Ah, I didn’t realize until I entered the title for this post that it was St. Patrick’s Day. And last Wednesday, being 3/14, was Day. I can’t say I celebrated the latter, nor expect to celebrate the former – but who knows? I might remember to wear a green shirt… do I own a green shirt? – when I go out later today.
(Yes, I do sometimes stop doing math and leave my cave on weekends.)
Not much has been happening for the blog. No new books have come in, and, in fact, I have no books on order. The only major distraction is that I was out of town, on business, for 3 days. And I didn’t bring any math books to read in the airport and on the plane… instead, one history and one fantasy. (If you care, Will and Ariel Durant’s “The Reformation” and Anne McCaffrey’s “Renegades of Pern”.)
As for the blog itself, I haven’t even decided what the technical post will be for Monday. The 2 most likely candidates are:
Finding the frequency of a sampled sine wave.
I made some good progress on both of those topics last weekend… although it still remains true that I do not understand the apparent phase shift if I change the origin of the sampling. And it still remains true that I’ll consider putting the sine wave post out before I understand everything else about it. But if I do trusses instead, I’ll have more time to work out the exact value of the phase shift. (I know… it should be obvious… but I don’t get the answer that seems obvious to me!)
A less likely candidate is: group actions. This idea formalizes our intuitive understanding of a cyclic group rotating a regular n-gon, or a dihedral group spinning it about a diameter. In these cases, and in many additional useful situations, we have a group and we have a separate distinct set (in these cases, of vertices)… and such a nice combination of a group and a set is called a group action.
But that topic is still completely hypothetical… I have almost nothing written down for it… so I’d be surprised if it could be ready by Monday.
The more I think about it, trusses is the leading candidate. Still, the material is only at Stage III: the math is done, but absolutely none of the narrative.
As for other things…
My alter ego the kid was looking through Spivak’s “comprehensive introduction to differential geometry”. It turns out that volume 1 (of five!) starts “bundles” in Chapter 3. It’s been so long since I looked in this book that I had completely forgotten he did bundles early on.
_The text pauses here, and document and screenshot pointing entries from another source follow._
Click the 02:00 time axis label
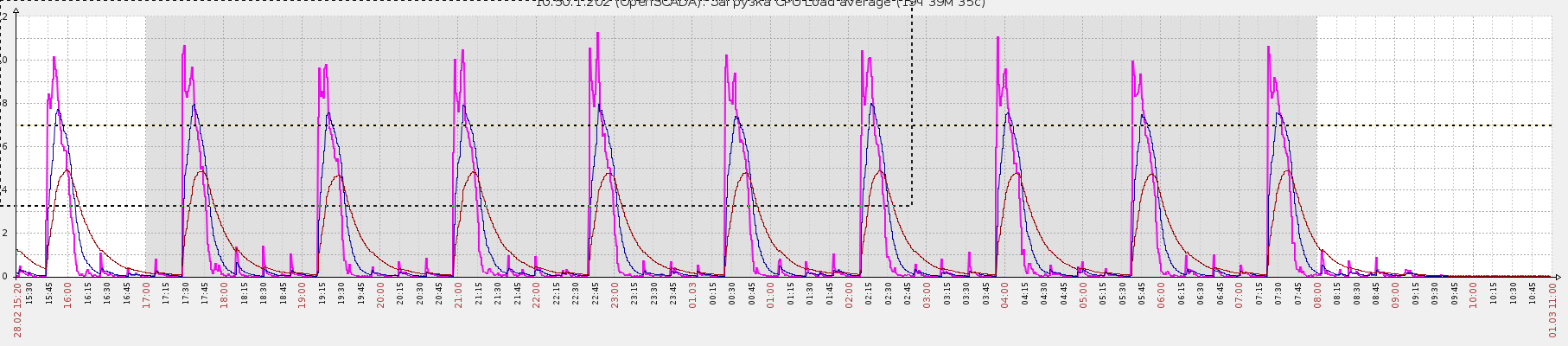Image resolution: width=1568 pixels, height=346 pixels. coord(849,294)
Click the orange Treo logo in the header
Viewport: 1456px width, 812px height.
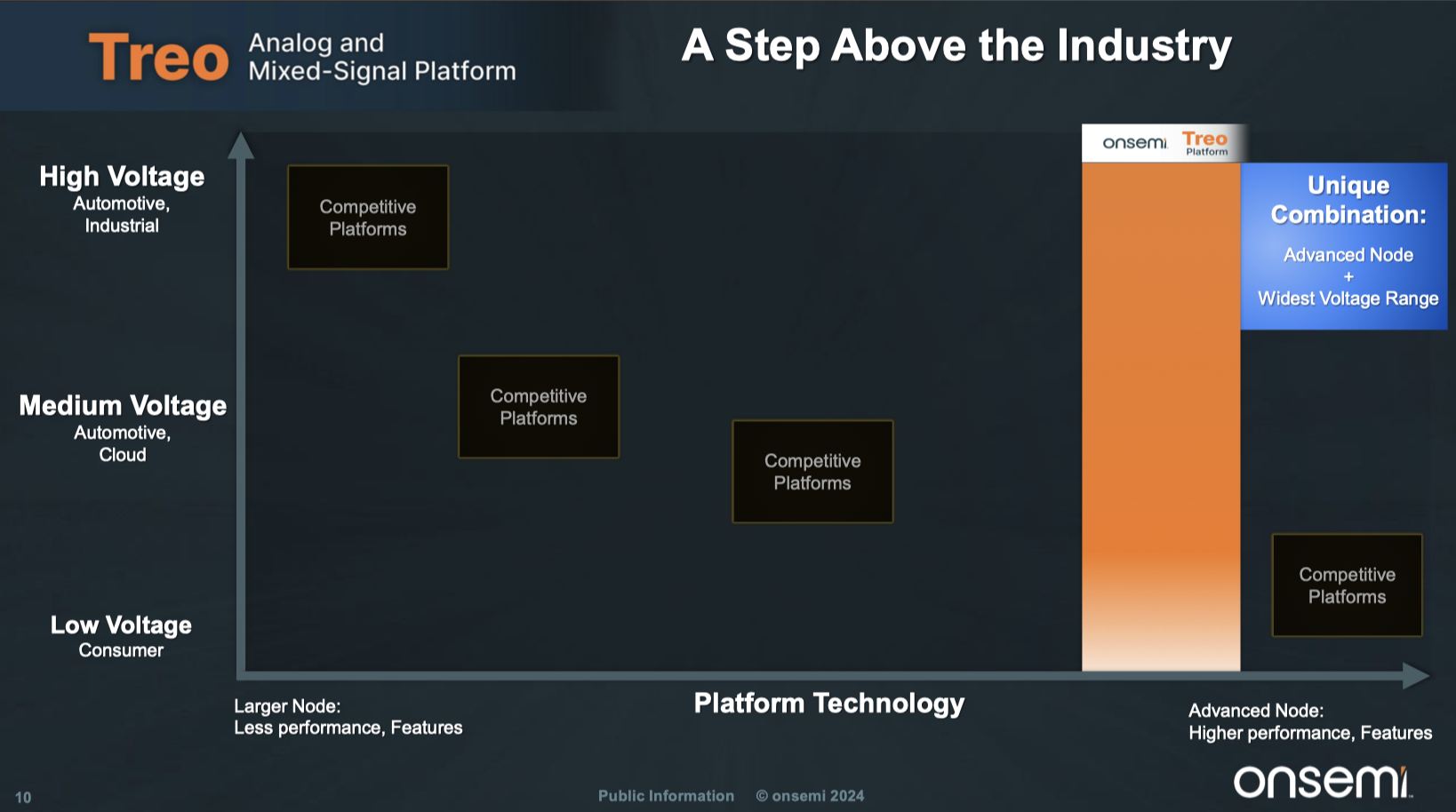coord(158,58)
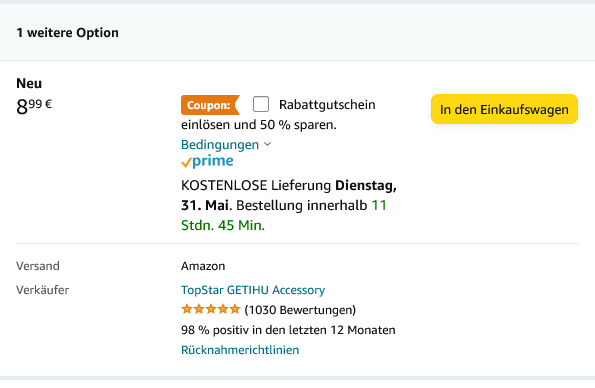Expand the Bedingungen terms link
The height and width of the screenshot is (388, 595).
220,145
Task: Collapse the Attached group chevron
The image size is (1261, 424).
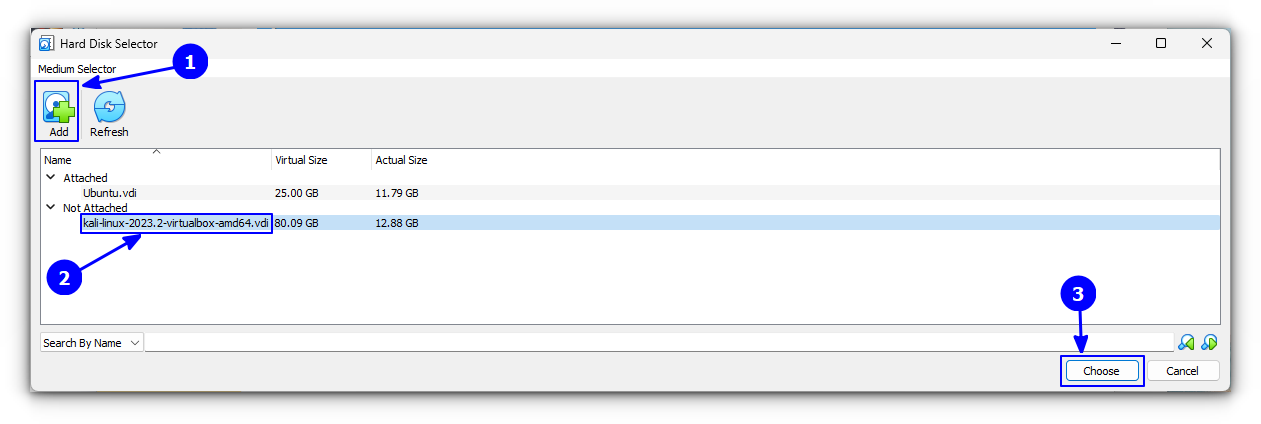Action: pyautogui.click(x=50, y=178)
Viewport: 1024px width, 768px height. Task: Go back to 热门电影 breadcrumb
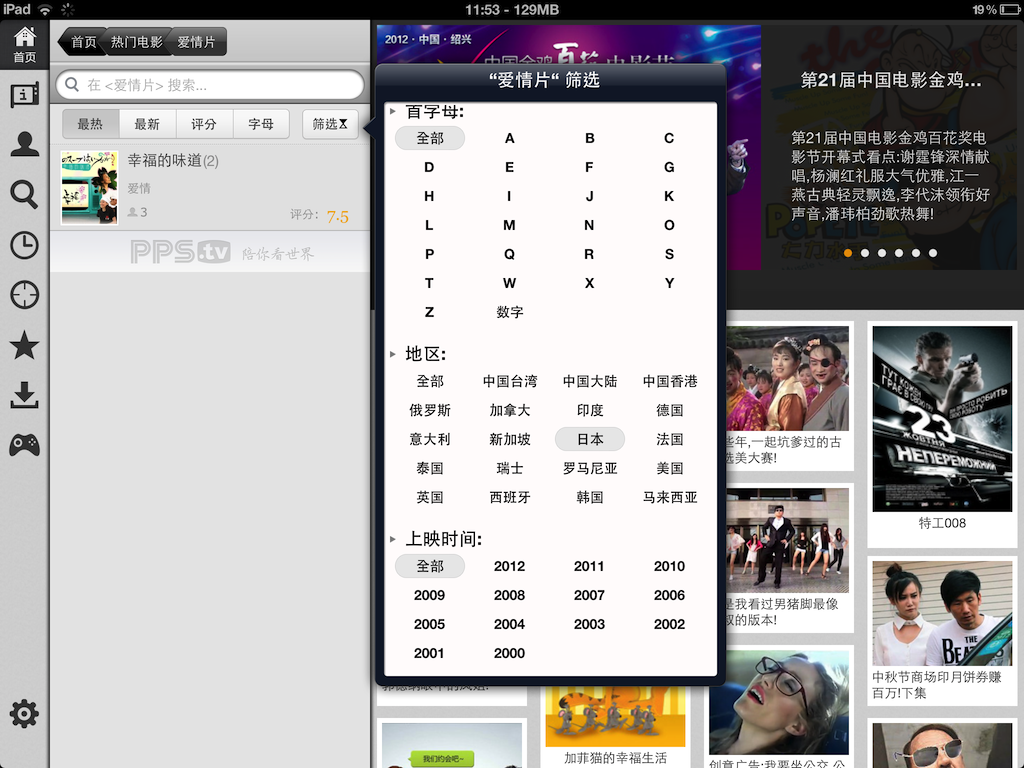coord(136,42)
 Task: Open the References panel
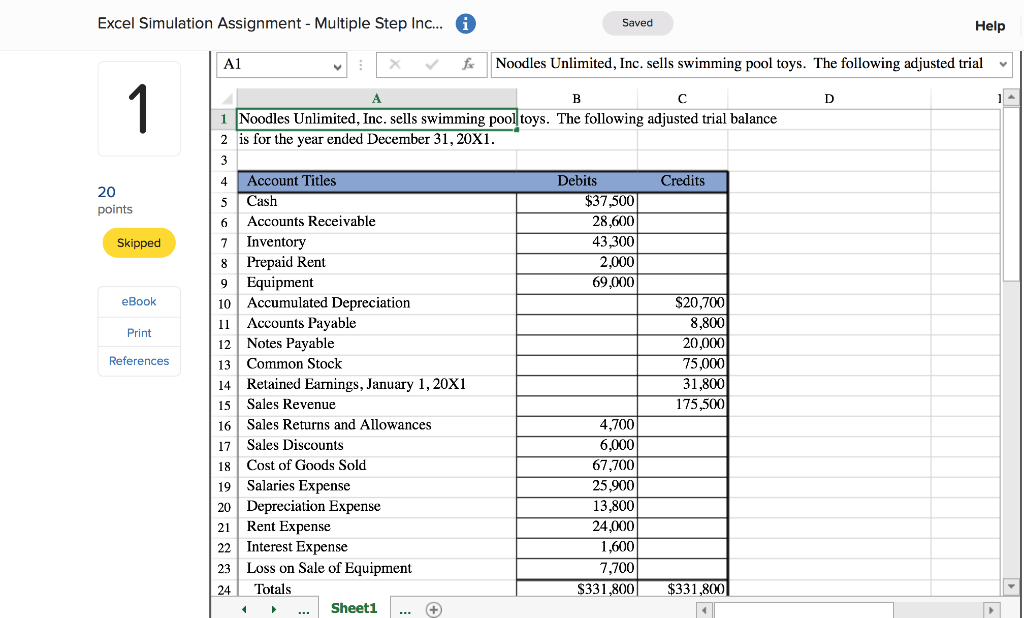click(x=139, y=361)
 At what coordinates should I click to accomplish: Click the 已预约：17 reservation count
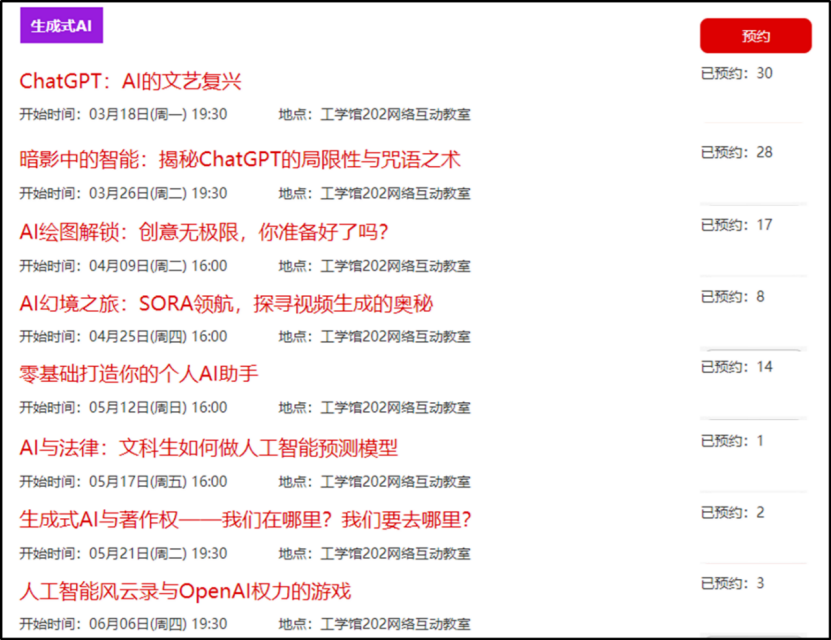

In fact, that’s probably why I quit reading the book so long ago: I just wasn’t ready to tackle either vector bundles or fiber bundles. (Google the terms if you want.)
My alter ego the undergraduate is supposed to still be working on electric circuits… but I don’t think he’s touched them in a month.
My alter ego the graduate student is still studying rings… not as rapidly as I would like, but he’s still working at them.
My alter ego Mr. Belvedere … very recently created and named … is working through the “multiple view geometry” book that recently arrived. Although the kid started looking at the book, he has moved on to other things. (Mr. Belvedere is named for the TV show nanny… what he does is clean up stuff that the kid picked up and put down. There’s a lot of that.)
So far, I am finding this to be a useful way of organizing things… to imagine that I wear different hats… and each alter ego maintains his own list of what he could be doing. They don’t always do something every schoolday … as I said, the undergraduate hasn’t done electric circuits or anything else in at least a month. Maybe he’s sick and tired of circuit theory?
Anyway, don’t worry about my multiple personalities…
I am eclectic; you are eccentric; he is barking mad. ~ Unknown.
so long as the posts are all by “Rip”, things are OK. If you ever see one by “Mr. Belvedere”, then I may have gone off the deep end.
(Once I realized that “the nanny” was Mr. Belvedere, I considered naming the kid, the undergraduate, and the graduate student… but it didn’t work for me. I know them too well by their titles.)